RB ONZ grozi wzmocnieniem sankcji wobec Korei Płn.
Rada Bezpieczeństwa ONZ "zdecydowanie potępiła" w środę nową próbę nuklearną Korei Północnej i poinformowała, że przygotuje "dodatkowe kroki" przeciwko Pjongjangowi. Dyplomaci mówią o możliwości wzmocnienia sankcji.
W czasie zwołanego w trybie pilnym posiedzenia za zamkniętymi drzwiami w Nowym Jorku deklarację jednomyślnie przyjęło 15 członków Rady, w tym Chiny, tradycyjny sojusznik Korei Płn.
RB oświadczyła, że test stanowił "wyraźne naruszenie" rezolucji Rady, zatem "w dalszym ciągu istnieje jednoznaczne zagrożenie dla pokoju międzynarodowego i bezpieczeństwa".
Rada Bezpieczeństwa zapowiedziała, że "rozpocznie natychmiastowe prace" nad kolejnymi krokami wobec Pjongjangu, które będą uwzględnione w "nowej rezolucji Rady Bezpieczeństwa".
Deklaracja nie precyzuje, jakie mogą być te "dodatkowe posunięcia" i nie wspomina wprost o sankcjach. Jednak dyplomaci ONZ wskazali, że Rada rozważy wzmocnienie międzynarodowych sankcji, którymi Pjongjang już jest objęty od czasu trzech pierwszych prób nuklearnych.
Jedną z możliwości jest dołożenie kolejnych nazwisk na listę osób i przedsiębiorstw objętych represjami w związku z ich rolą w programie nuklearnym.

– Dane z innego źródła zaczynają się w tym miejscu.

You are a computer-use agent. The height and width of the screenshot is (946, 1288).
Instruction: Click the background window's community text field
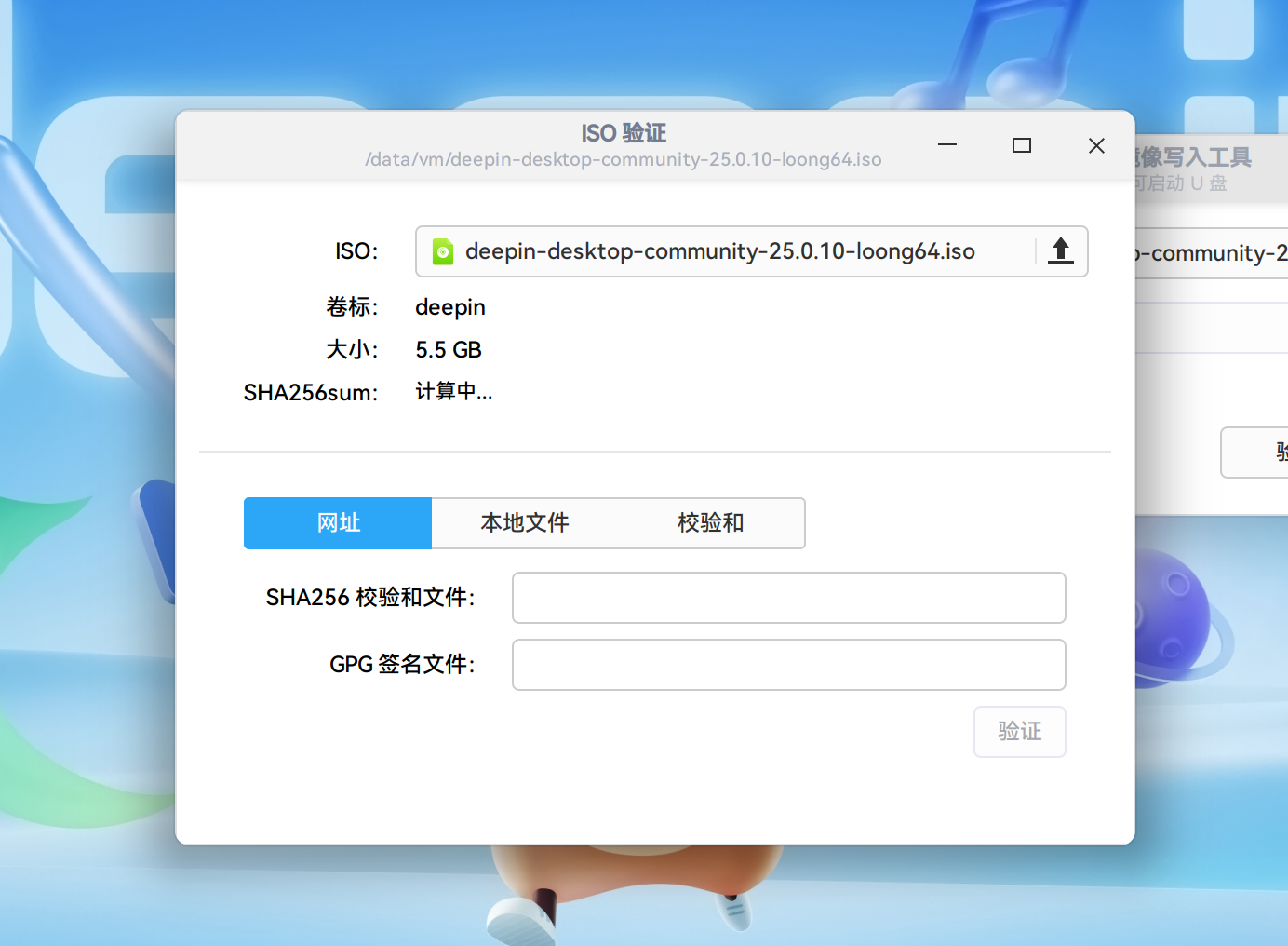point(1210,252)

Każda z trzech poprzednich prób Korei Płn. - w październiku 2006 roku, maju 2009 roku i lutym 2013 roku - doprowadzała do zaostrzenia międzynarodowych sankcji.

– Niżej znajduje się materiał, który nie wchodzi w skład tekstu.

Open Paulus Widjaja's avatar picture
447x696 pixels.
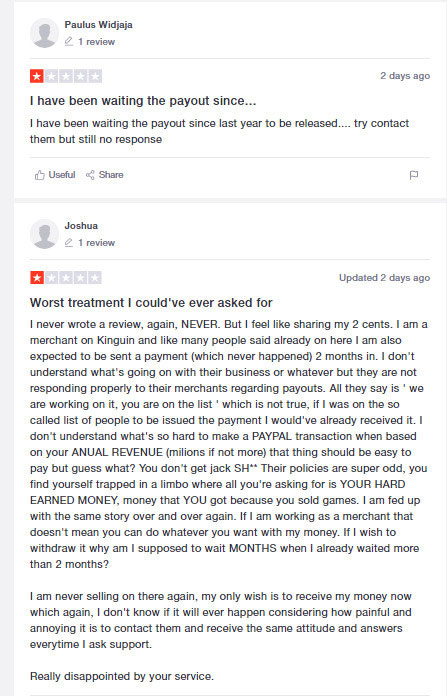tap(44, 33)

Rezolucje ONZ zabraniają Korei Północnej wszelkiej aktywności nuklearnej i balistycznej pod groźbą sankcji. Kraje Rady Bezpieczeństwa przypomniały w środę, że "w przeszłości wyrażały determinację, aby podjąć dodatkowe znaczące kroki w przypadku nowej próby" przeprowadzonej przez Koreę Północną.

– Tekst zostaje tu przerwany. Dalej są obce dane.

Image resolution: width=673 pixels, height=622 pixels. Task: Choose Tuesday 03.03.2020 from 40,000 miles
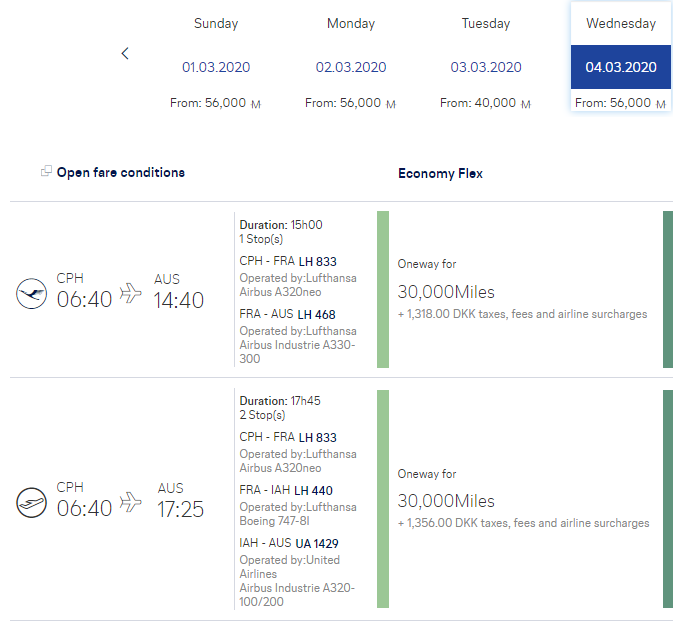click(486, 67)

Władze Korei Północnej oświadczyły w środę, że kraj przeprowadził próbny wybuch bomby wodorowej, potężniejszej od trzech testowanych wcześniej ładunków. Wielu ekspertów wątpi jednak, czy Pjongjang mógł dokonać takiego postępu w swoim potencjale. Źródła amerykańskie zastrzegają, że potrzeba co najmniej kilku dni na ustalenie, jakiego rodzaju urządzenie nuklearne zostało przetestowane przez Pjongjang.